しあわせ日記

10月7日(土) 愛がなければ人生は無味乾燥

 『人生論』(武者小路実篤)より、
 人生から愛をひけば何が残る。
 土地から水分をひけば砂漠になるようなものだ。

 人生に愛がなかったら、人に生まれて親を愛することもできず、親から愛されもせず、齢ごろになっても誰も愛せず、誰にも愛されなかったら、親になって子どもを愛せず、子どもに愛されながったら、何を見ても、花を見ても山を見ても愛する気がなかったら、人生は無味乾燥なものであろう。
 人生には幸せなことがたくさんあります。
 でも、愛がなければ、心は乾いたままなのかもしれません。

 愛がないと思うとしたら、それは愛の対象がないのではなく、自分に愛する心、愛を感じる心が足りないのではないでしょうか。

 自分を愛してくれる人、幸せにしてくれる人を探したら、なかなか見つからないかもしれません。
 でも、自分が愛したい人、幸せにしたい人なら、探せば見つかるのではないでしょうか。
 自分が幸せにしたい人を愛する幸せを感じられるようになれたら、と思います。

 人を愛する心をもち、愛の行為を実践できるようになれば、きっと自分を愛してくれる人も表れると思います。また、人を愛することを知れば、人の愛も感じやすくなるでしょう。
 自分が人を愛さずに、人から愛されたいと思うのは、虫のいい考えでしょう。また、愛する思いがあっても、行為として表さなければ、ないのと変わりありません。

 愛の対象は、人だけではありません。
 たとえば、動物を愛することも、自然を愛することも、仕事を愛することも、生活を愛することも、・・・、自分を愛することもできます。

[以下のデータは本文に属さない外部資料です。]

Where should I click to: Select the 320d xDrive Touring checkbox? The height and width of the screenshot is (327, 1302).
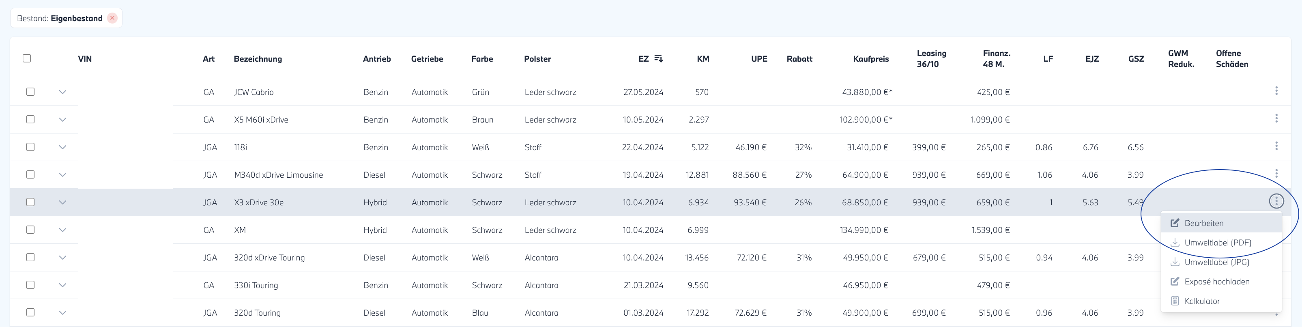[x=30, y=257]
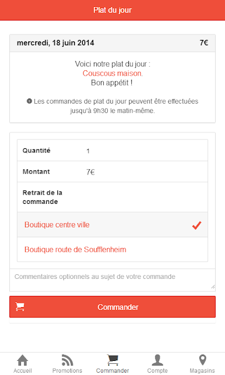
Task: Select Boutique centre ville pickup option
Action: click(x=113, y=224)
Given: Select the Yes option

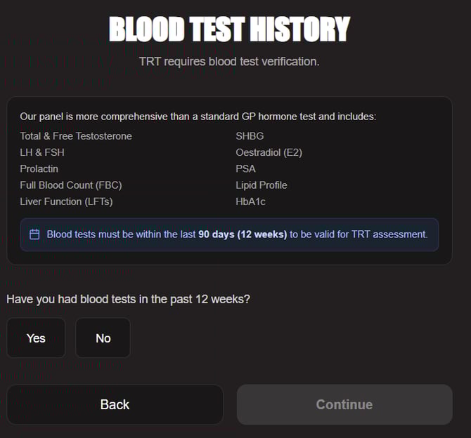Looking at the screenshot, I should [36, 338].
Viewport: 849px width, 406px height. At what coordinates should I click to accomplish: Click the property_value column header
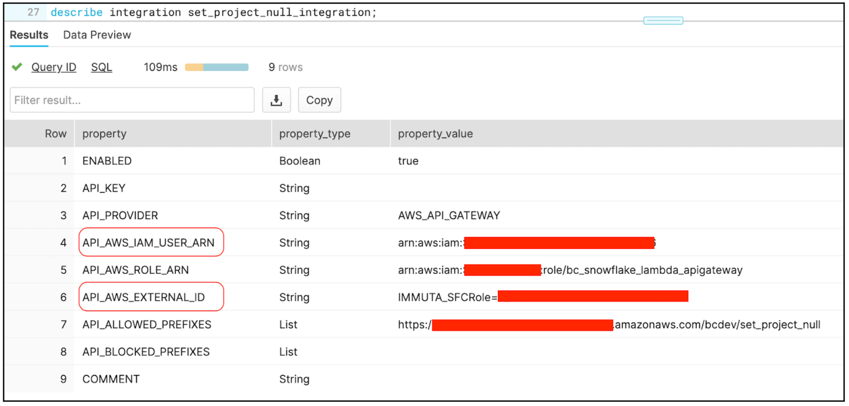pyautogui.click(x=435, y=134)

 愛することで重要なことは、相手のいい所・相手の存在を幸せに感じること、相手を信じること、相手の現在と将来の幸せを考えられること、困難も共にできること、・・・。
 何かを愛する方法は人それぞれにいろいろあると思います。

 愛の幸せは一時的なものではありません。
 愛するものが存在するかぎり、愛し続けることができます。
 生活の中に愛があれば、心に潤いを保つことができるのではないでしょうか。